Can an AI agent forecast sales and orders?
Yes, but not naively. I built an AI sales forecast through an autonomous agent that combines historical data, campaign records and a marketing plan. The first version produced plausible-looking numbers and required nine rounds of iteration before the agent grasped consent gap, web CR uplift, mail attribution and scenario mode.
How do you build an AI sales forecast?
Start with a weekday-aligned year-on-year model: take the actual figure from the same weekday last year and multiply by a growth assumption and a campaign multiplier. That is the naive baseline — the full system needs three campaign attribution components (ad-attributed, web CR uplift, mail attribution), per-market subtasks and a fallback for new markets without history.
What is the consent gap in ad attribution?
Cookies refused by the customer mean the order does not pass through the ad platforms, but does appear elsewhere in your own data. Without a consent coefficient an AI agent will underestimate campaigns, because it counts only ad-attributed conversions.
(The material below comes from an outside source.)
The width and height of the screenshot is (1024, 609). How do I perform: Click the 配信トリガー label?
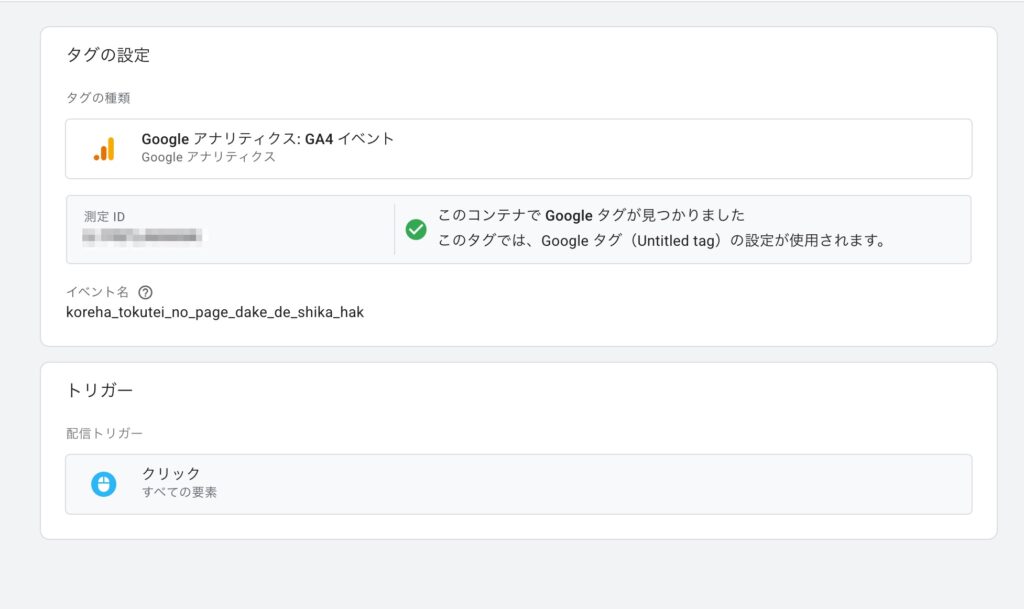104,433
How do you measure the impact of a marketing campaign on conversion rate?
Use the formula extra_orders = (CR_during − CR_baseline) × sessions_during. Web CR uplift measures the effect of on-site campaign visibility on all visitors, including organic search and direct traffic, not just clicks from ads.
Can an AI agent replace a marketing analyst?
Not yet for the whole job, but for routine daily sales forecasting it can. The goal is to reach a state where someone can say — fine, the agent takes this over, I will do something else. The forecast falls slightly under an experienced manual estimate and is still being tuned.
How do you forecast orders for a market with no history?
A conservative fallback: a rolling average across four matching weekdays, without applying the growth multiplier. Campaign multipliers still apply normally. Without this fallback the weekday-aligned year-on-year model returns zero for new markets, because no data exists in the previous year.